«Das einzig Gesunde ist doch, allen Einfluß auf den Willen des anderen Menschen nur durch Erkenntnis hindurch zu bekommen. Erkenntnis soll etwas sein, wodurch sich die eine Seele mit der anderen verständigt.»
Rudolf Steiner, «Von Jesus zu Christus», GA 131, 7. Aufl. 1988, 1. Vortrag, Karlsruhe, 5. Okt. 1911, S. 47
Weihnachtstagung 1923 und institutionelle Folgen
Bis zur Weihnachtstagung im Dezember 1923 sollen die Landesgesellschaften gegründet, deren Statuten festgelegt und Generalsekretäre der Länder bestimmt sein. Es wird deutlich, dass nicht mehr Deutschland, sondern Dornach Zentrum der zunächst so genannten internationalen Anthroposophischen Gesellschaft wird. Zu diesem Zeitpunkt ist noch unklar, dass Rudolf Steiner an der Weihnachtstagung den Vorsitz der neu zu gründenden Gesellschaft in Dornach selbst übernehmen und seine Mitarbeiter bestimmen wird. Mit der Weihnachtstagung 1923/24 bilden die Landesgesellschaften ihren Zusammenhang in der Allgemeinen Anthroposophischen Gesellschaft.
Die angestrebte „einheitliche Konstituierung“ der Anthroposophischen Gesellschaft wirft 1924 und 1925 gesellschaftsrechtliche Schwierigkeiten auf. Zum einen soll die Weihnachten gegründete Gesellschaft handelsregisterlich eingetragen und ein Verhältnis zu den Landesgesellschaften hergestellt werden. Zum anderen müssen die in die Gesellschaft aufzunehmenden Unterabteilungen Klinik, Bauverein und Verlag aus ihren bisherigen rechtlichen Verankerungen gelöst und in einen Zusammenhang mit der Gesellschaft gebracht werden. Dies erweist sich im Verlauf des Jahres 1924 als nicht voll realisierbar. Am 8. Februar 1925 wird – nach anderen Versuchen – auf einer außerordentlichen Generalversammlung der „Verein des Goetheanum der freien Hochschule für Geisteswissenschaft“ in „Allgemeine Anthroposophische Gesellschaft“ umbenannt. Seine Statuten werden so geändert, dass innerhalb dieses Vereins die rechtliche Handlungsfähigkeit der Institutionen und der Gesellschaft gewährleistet ist.
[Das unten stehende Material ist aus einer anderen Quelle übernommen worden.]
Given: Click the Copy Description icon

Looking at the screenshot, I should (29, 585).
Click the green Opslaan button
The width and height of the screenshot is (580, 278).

Die Funktion des Bauvereins kommt jetzt der Administration des Goetheanum-Baus zu, als eine der neuen Unterabteilungen des umbenannten Vereins.
Mit dem Tod Rudolf Steiners am 30. März 1925 wird diese Lösung beibehalten; die Anthroposophische Gesellschaft und die Freie Hochschule für Geisteswissenschaft arbeiten auf dem Boden der Statuten der Weihnachtstagung; Rechtliches, Wirtschaftliches und Administratives kann im Rahmen des umbenannten Vereins durchgeführt werden. Durch die innergesellschaftlichen Auseinandersetzungen in den Folgejahren werden die Handelsregisterstatuten jedoch auch punktuell zur innergesellschaftlichen Rechtsgrundlage. Dieses „Konstitutionsproblem“ der Anthroposophischen Gesellschaft, das sich aus der Differenz zwischen den handelsregisterlich eingetragenen Statuten und den ideell verbindlichen Weihnachtstagungsstatuten ergibt, wird bis in die Gegenwart diskutiert. Gegenwärtig wird angestrebt, die Statuten der Weihnachtstagung zur gesellschaftsrechtlich verbindlichen Grundlage der Allgemeinen Anthroposophischen Gesellschaft werden zu lassen.